Note the line containing "The height and width of the screenshot is (630, 825)."; from it through the last line below, give only those lines again, exactly, both ends included, skipping pictures.

Saved entries:
----

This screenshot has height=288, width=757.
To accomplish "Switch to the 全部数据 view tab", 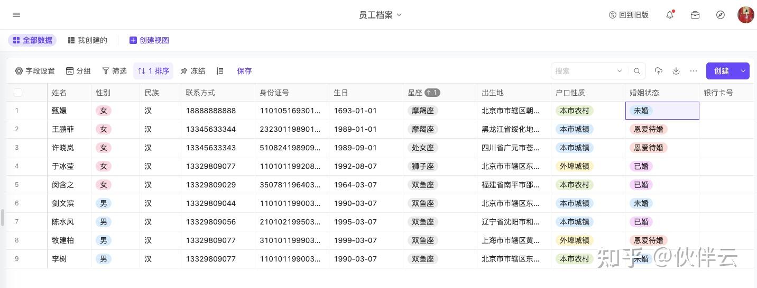I will (32, 40).
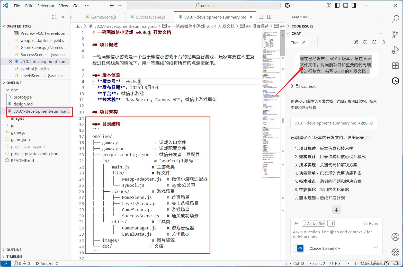Toggle the secondary side bar layout button
This screenshot has height=267, width=403.
pos(354,5)
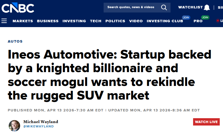
Task: Click the search magnifier icon
Action: coord(164,7)
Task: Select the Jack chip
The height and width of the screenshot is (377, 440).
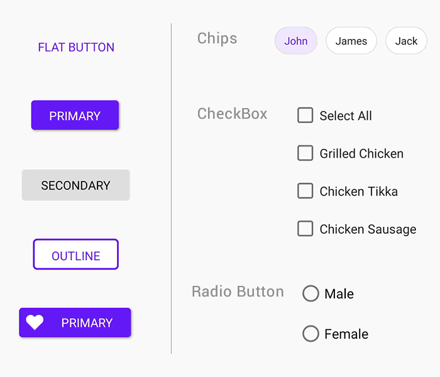Action: click(406, 41)
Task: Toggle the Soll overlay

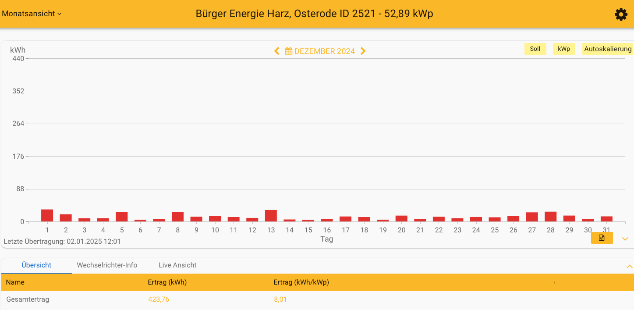Action: [x=535, y=49]
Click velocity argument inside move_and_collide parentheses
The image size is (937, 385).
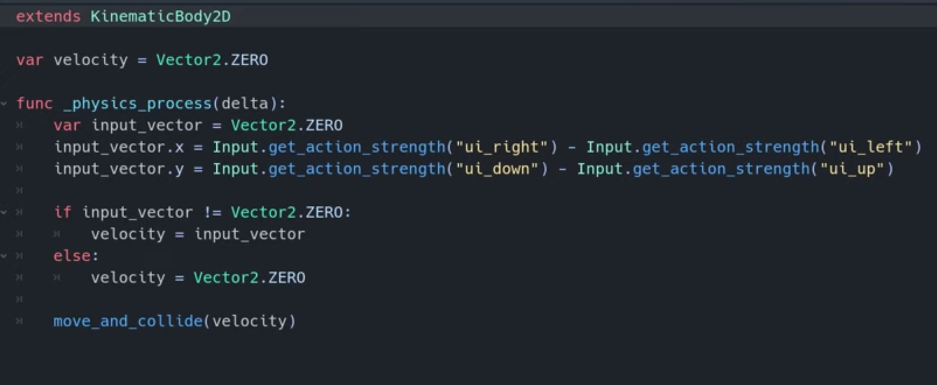tap(249, 321)
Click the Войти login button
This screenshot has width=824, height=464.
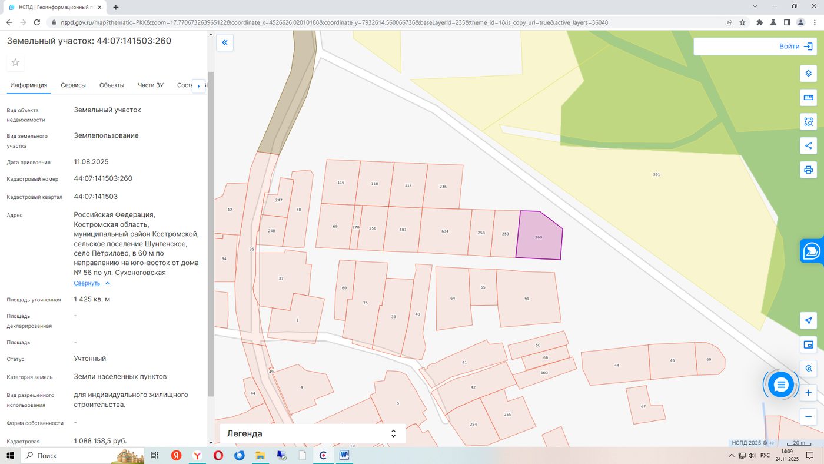pos(755,47)
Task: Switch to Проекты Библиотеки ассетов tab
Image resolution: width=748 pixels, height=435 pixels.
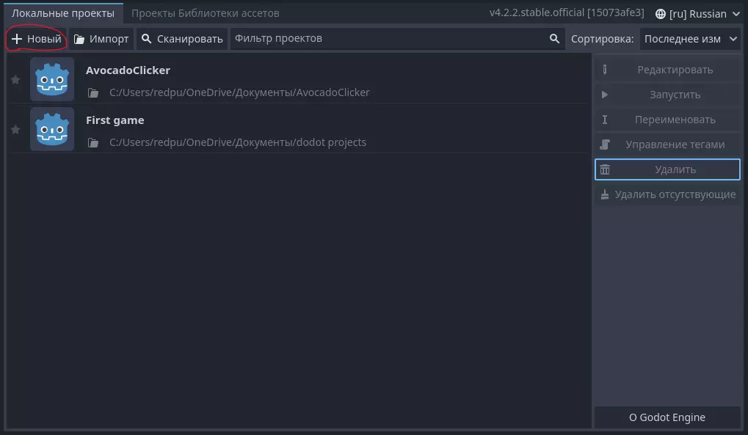Action: click(206, 13)
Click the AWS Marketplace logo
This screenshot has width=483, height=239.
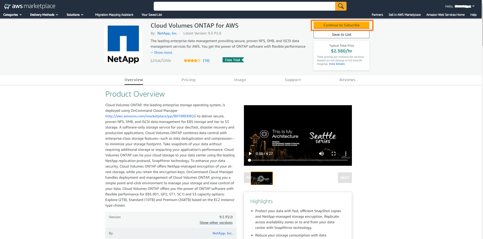coord(30,6)
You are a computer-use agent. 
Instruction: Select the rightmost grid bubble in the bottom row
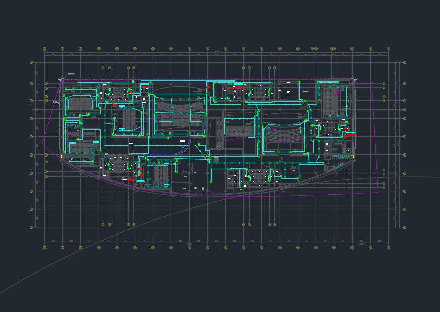[x=388, y=248]
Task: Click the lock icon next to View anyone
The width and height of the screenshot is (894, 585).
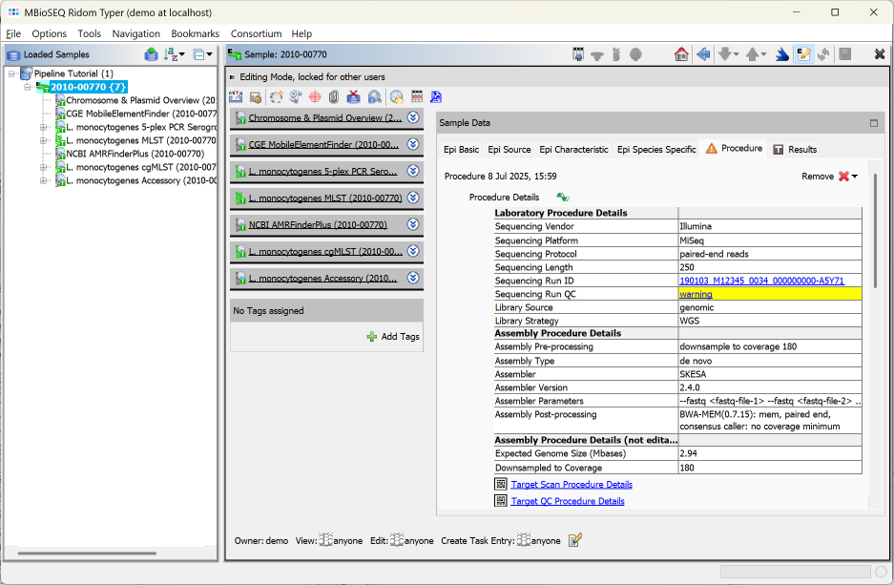Action: click(327, 540)
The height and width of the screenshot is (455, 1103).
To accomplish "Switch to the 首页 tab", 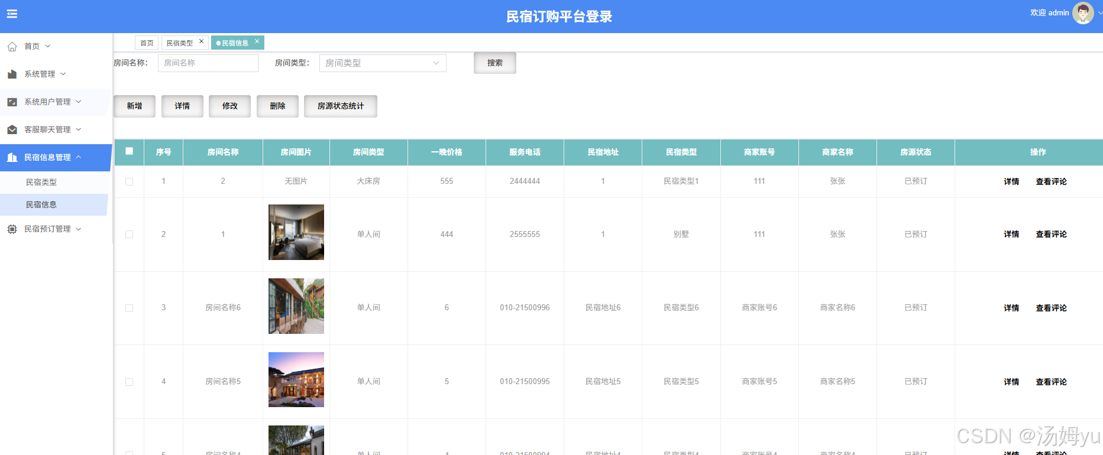I will (x=147, y=43).
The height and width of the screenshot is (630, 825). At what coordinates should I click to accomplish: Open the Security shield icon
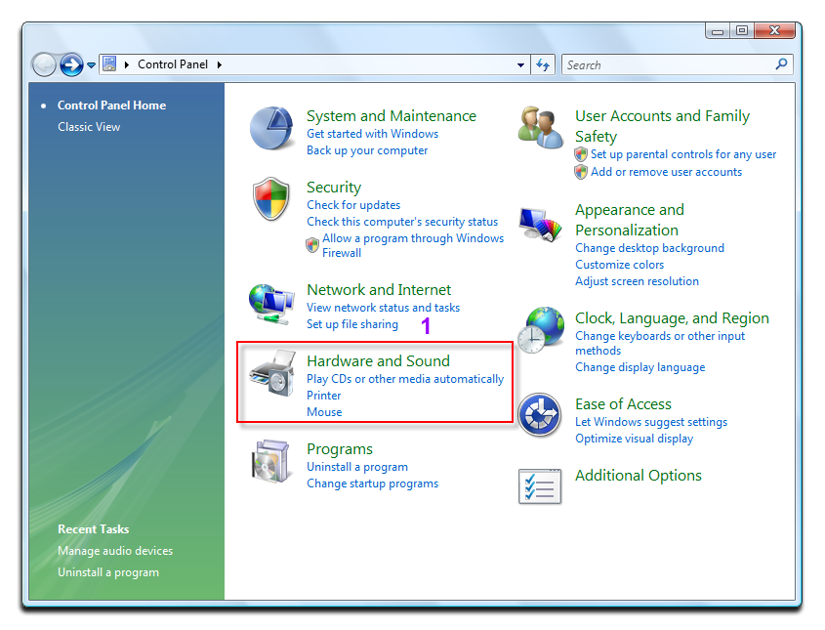point(271,201)
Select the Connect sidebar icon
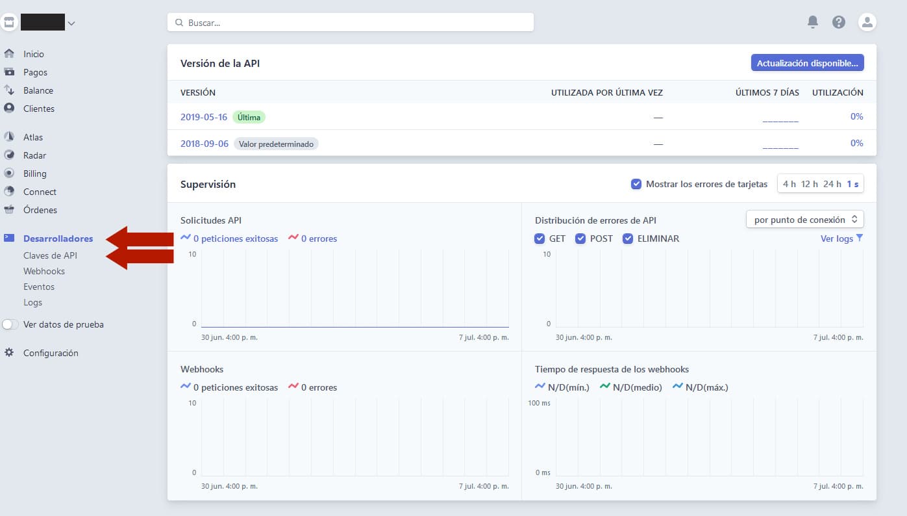This screenshot has width=907, height=516. (x=9, y=192)
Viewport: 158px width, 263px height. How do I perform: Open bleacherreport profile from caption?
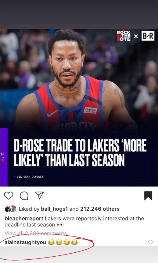24,219
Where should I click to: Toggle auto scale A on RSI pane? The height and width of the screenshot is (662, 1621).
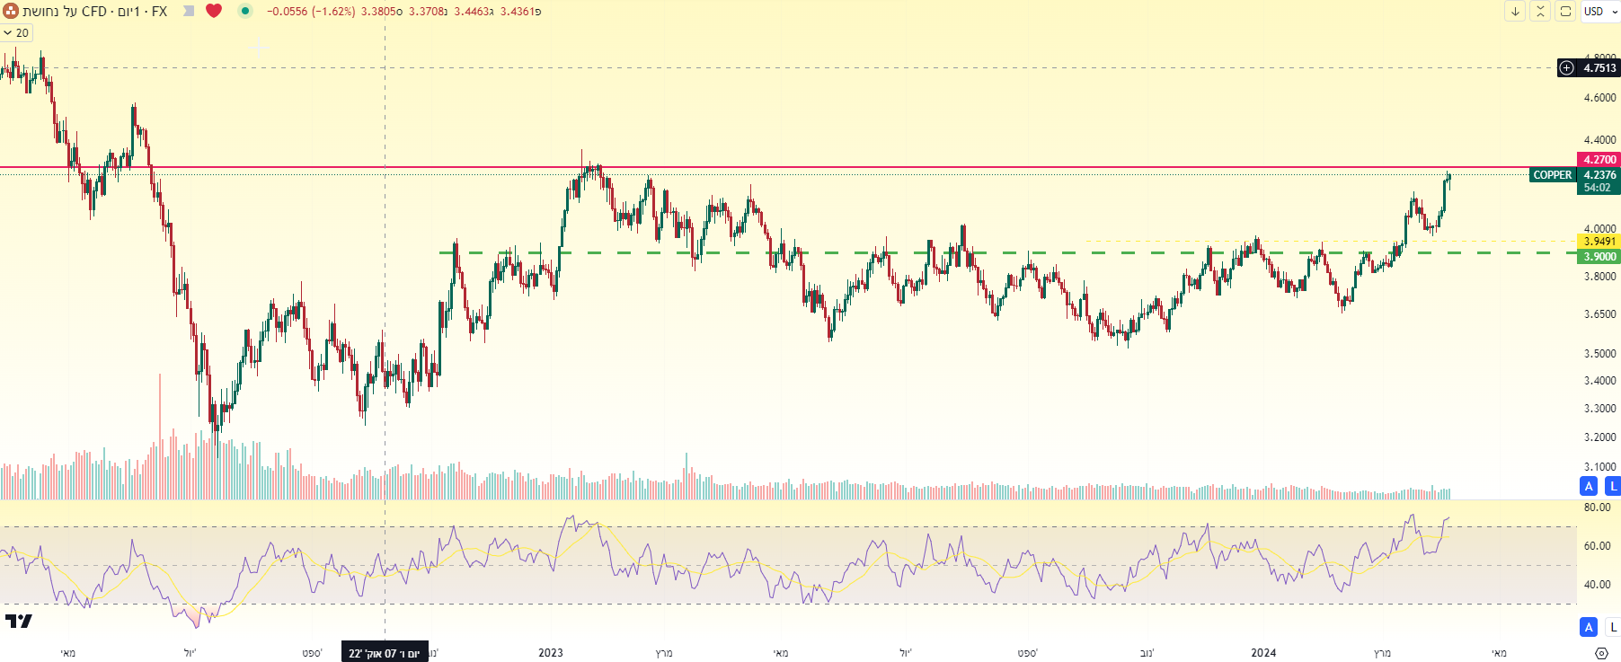click(x=1589, y=627)
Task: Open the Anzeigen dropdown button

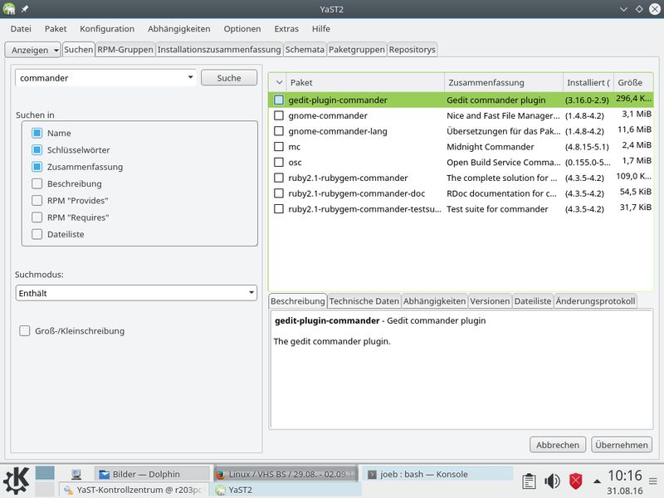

----

**Solved problem:**
The height and width of the screenshot is (630, 825). At what coordinates should I click to accomplish: Open the Security shield icon
point(271,201)
Select the Connect sidebar icon
This screenshot has width=907, height=516. (x=9, y=192)
Viewport: 158px width, 263px height. How do I perform: Open bleacherreport profile from caption?
24,219
Where should I click to: Toggle auto scale A on RSI pane? The height and width of the screenshot is (662, 1621).
click(x=1589, y=627)
Task: Open the Anzeigen dropdown button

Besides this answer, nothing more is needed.